BEGIN

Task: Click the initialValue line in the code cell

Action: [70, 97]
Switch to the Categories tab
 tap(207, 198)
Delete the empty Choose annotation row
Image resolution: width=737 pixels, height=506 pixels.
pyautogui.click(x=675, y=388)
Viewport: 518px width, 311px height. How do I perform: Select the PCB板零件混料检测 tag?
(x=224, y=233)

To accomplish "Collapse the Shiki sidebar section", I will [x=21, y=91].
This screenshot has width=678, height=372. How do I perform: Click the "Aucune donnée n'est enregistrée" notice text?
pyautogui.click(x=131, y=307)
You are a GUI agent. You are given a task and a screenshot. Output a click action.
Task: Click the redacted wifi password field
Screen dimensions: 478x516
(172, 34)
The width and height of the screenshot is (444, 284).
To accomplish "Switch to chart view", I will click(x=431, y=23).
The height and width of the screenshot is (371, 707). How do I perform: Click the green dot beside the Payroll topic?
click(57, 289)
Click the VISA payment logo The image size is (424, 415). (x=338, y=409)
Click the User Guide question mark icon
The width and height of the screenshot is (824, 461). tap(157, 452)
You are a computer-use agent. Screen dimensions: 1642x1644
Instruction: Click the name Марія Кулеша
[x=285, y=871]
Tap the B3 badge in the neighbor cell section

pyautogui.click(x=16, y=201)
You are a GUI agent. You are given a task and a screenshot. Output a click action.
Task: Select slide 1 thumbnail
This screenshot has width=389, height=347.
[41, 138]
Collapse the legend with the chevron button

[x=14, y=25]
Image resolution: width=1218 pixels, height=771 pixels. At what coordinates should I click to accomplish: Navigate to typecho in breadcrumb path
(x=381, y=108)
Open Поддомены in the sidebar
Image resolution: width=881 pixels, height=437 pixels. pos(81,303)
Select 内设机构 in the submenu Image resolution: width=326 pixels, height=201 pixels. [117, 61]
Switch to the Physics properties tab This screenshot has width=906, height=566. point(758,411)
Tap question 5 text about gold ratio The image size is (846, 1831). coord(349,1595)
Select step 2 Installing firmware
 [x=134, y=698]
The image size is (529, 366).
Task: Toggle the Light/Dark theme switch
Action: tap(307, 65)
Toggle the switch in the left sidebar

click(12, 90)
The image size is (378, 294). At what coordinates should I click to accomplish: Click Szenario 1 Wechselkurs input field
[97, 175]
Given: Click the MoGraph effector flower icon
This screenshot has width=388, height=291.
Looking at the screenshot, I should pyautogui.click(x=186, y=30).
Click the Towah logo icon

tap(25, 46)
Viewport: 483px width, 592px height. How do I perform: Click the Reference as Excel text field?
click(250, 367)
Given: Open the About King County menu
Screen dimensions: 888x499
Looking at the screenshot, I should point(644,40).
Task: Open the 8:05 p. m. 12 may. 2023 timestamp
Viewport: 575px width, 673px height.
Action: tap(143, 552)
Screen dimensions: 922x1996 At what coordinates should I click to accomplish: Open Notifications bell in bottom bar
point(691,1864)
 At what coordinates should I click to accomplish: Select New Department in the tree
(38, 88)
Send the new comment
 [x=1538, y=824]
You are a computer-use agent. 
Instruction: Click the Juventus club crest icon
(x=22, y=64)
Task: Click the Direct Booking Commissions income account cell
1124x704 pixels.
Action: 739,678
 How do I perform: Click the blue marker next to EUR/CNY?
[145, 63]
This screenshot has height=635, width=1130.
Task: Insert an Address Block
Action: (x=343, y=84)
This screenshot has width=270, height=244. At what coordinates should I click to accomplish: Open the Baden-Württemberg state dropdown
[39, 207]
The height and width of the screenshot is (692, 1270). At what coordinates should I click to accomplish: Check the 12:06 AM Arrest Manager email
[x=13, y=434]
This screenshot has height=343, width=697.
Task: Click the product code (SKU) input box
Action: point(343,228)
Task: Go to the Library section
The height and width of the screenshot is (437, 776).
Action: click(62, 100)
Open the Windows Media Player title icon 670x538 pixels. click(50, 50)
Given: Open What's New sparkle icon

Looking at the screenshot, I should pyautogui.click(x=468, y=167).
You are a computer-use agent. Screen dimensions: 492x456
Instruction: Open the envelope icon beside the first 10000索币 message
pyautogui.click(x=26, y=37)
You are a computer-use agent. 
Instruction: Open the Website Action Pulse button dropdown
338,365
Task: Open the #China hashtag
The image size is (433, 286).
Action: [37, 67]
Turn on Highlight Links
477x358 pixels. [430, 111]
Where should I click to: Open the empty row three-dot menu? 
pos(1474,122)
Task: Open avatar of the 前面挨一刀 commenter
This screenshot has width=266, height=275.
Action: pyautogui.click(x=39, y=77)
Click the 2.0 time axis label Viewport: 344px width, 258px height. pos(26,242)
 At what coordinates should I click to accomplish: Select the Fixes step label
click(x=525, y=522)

END

» What is needed: Copy each line of the listing that carries the word "computer".

» The completed task:
You are a computer-use agent. Screen dimensions: 1642x1644
You are a computer-use agent. 
You are a computer-use agent. Screen dimensions: 492x456
You are a computer-use agent. 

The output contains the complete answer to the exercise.